Te lezen fragment:
Hoe verhoudt deze werkwijze zich tot het decreet? Onder uw inspiratie werd ervoor gezorgd dat veel bouwmisdrijven na vijf jaar verjaren. Ik denk dat het een goede maatregel was om een aantal onzekerheden weg te werken.

Waarom gebeurt deze actie van de Vlaamse bouwinspectie nu plots? Welk gevolg moet eraan worden gegeven?

De voorzitter: De heer Huybrechts heeft het woord.

De heer Pieter Huybrechts: Mijnheer de voorzitter, mijnheer de minister, collega´s, jammer genoeg haalde de Vlaamse bouwinspectie niet alleen de voorbije maanden dossiers uit de kast die twintig of dertig jaar oud zijn en gebeurden er enkel nu opnieuw betekeningen.

Het feit dat er blijkbaar ook dossiers tussen zitten die jaren geleden werden geregulariseerd, maakt het potsierlijk. Voor de getroffen eigenaars leidt het dikwijls tot persoonlijke en sociale drama´s. Nu blijven de bulldozers wel op stal staan, maar worden de mensen in bepaalde gevallen met dwangsommen verplicht om zelf hun eigendom af te breken.

Getoonde gegevens:

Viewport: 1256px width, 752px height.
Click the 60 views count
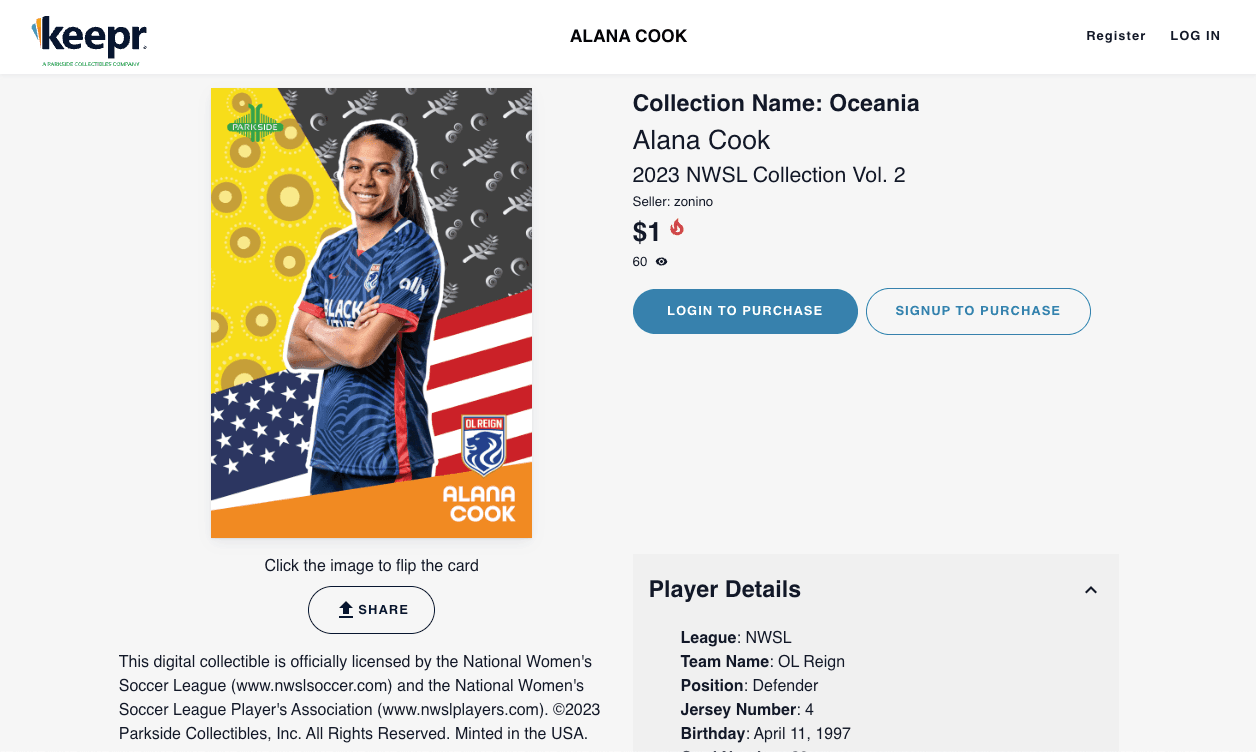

* * *

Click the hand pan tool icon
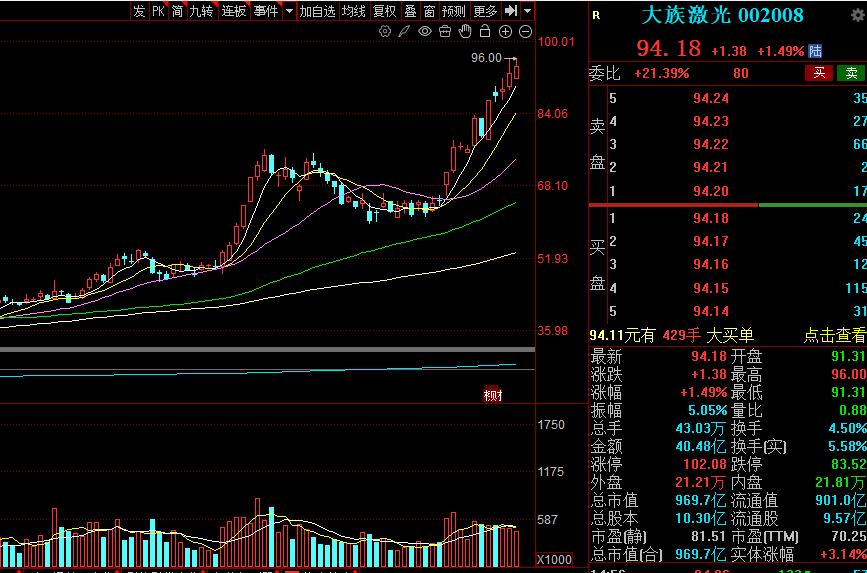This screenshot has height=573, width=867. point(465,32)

Opdracht:
Beantwoord deze vragen aan de hand van het fragment.
1. Na hoeveel jaar verjaren veel bouwmisdrijven?
2. Hoe oud zijn de dossiers die de Vlaamse bouwinspectie de voorbije maanden uit de kast haalde?
3. Waartoe worden mensen in bepaalde gevallen met dwangsommen verplicht?

Volledig antwoord:
1. Na vijf jaar.
2. Twintig of dertig jaar oud.
3. Om zelf hun eigendom af te breken.